Barkley: No change in arm strength

Most of media day tends to be a gigantic, drawn-out rehashing of a bunch of things attentive fans and reporters already know.

The questions asked of coaches on the podium are often strikingly similar to the questions asked of them three months earlier at the conclusion of spring practice, and the answers aren't much different. The questions asked to players typically aren't very specific or creative, and the answers are even less so.

USC quarterback Matt Barkley broke that tradition a little bit Tuesday at 2012 Pac-12 media day, dishing some useful information and thoughtful responses during a half-hour interview session with reporters over lunch.

The biggest takeaway from that talk: Barkley's take on reports of him displaying significantly improved arm strength this summer. He dismissed them quickly.

"I haven't noticed any difference in my arm strength," Barkley said outside the Gibson Amphitheatre in Universal City. "Maybe someone else did for the first time and took note of it, which is maybe a good thing."

Someone else did notice it for the first time -- NFL.com writer Daniel Jeremiah, a former scout with three NFL teams. In a recap of this month's Manning Passing Academy in Louisiana, Jeremiah noted that Barkley impressed him during drills he watched at the academy.

"I've seen Barkley play live several times during his college career and I noticed one big difference last week: His arm has gotten much stronger," Jeremiah wrote. "He was able to drive the ball with more authority than he has in the past three years. He has always had great footwork and touch as a passer, but there were concerns about his ability to squeeze the ball into tight windows down the field.

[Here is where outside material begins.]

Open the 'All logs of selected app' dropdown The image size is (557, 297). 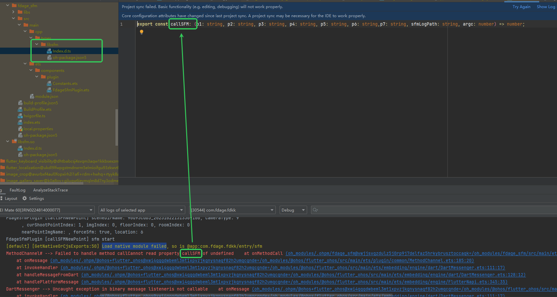point(181,210)
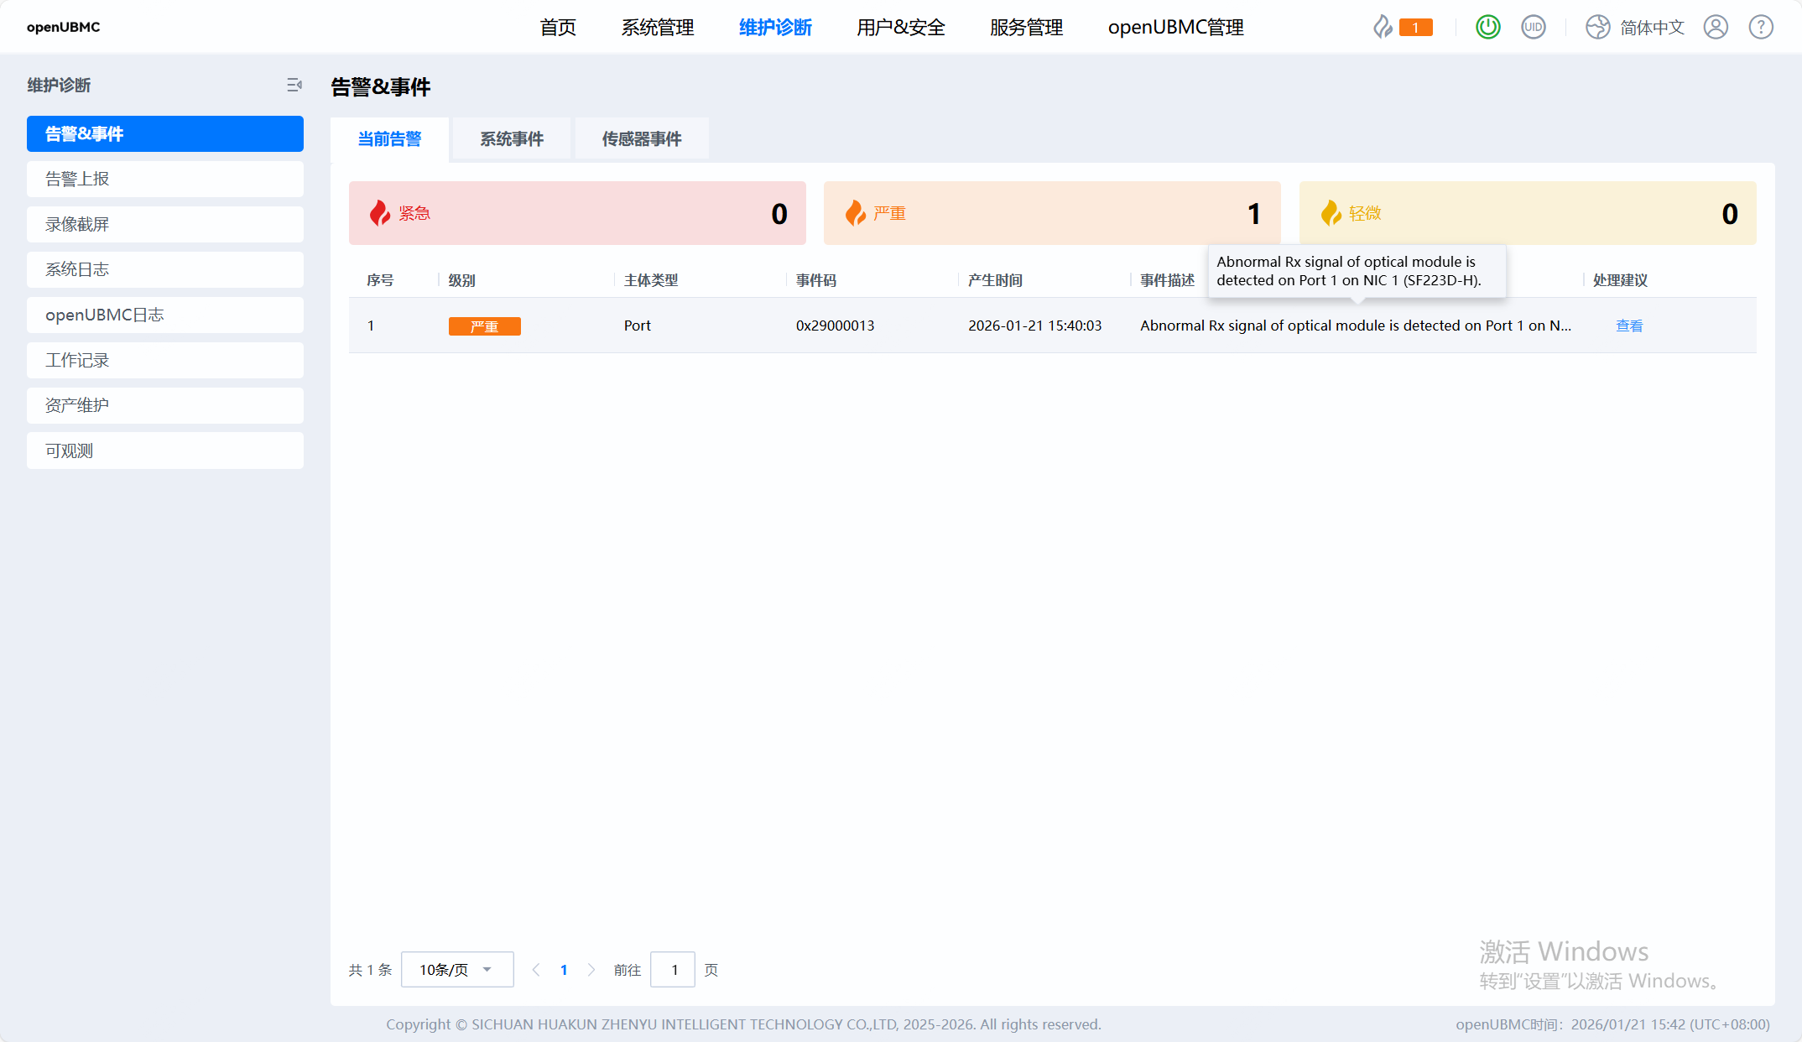This screenshot has height=1042, width=1802.
Task: Open the 10条/页 page size dropdown
Action: [x=457, y=970]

"I was pleasantly surprised to watch him crank up the velocity on the deep comebacks during the workout on Saturday."

Arm strength, along with a lack of elite height and mobility, has been Barkley's biggest weakness for some time. He has been projected as an eventual NFL quarterback since he was 16, but he has never been known as a make-all-the-throws type of guy.

If what Jeremiah saw presents itself in fall camp next month and during the 2012 season this fall, Barkley's stock would jump even higher for next April's NFL draft. But the senior's comments at media day would seem to foretell something different.

Asked about reports regarding his arm strength, Barkley deflected a bit, saying arm strength wasn't always all that important to a quarterback. There are other things that go into making a signal-caller great, he said.

"I think you have to wing it when you need, but you don't want to throw it as hard as you can on every single pass when you're playing," Barkley said. "There's something called touch."

There is. And Barkley has proven in three years at USC he has a good amount of it.

But even a small improvement in the amount of zip on his passes -- however it's achieved -- would go a sizable way.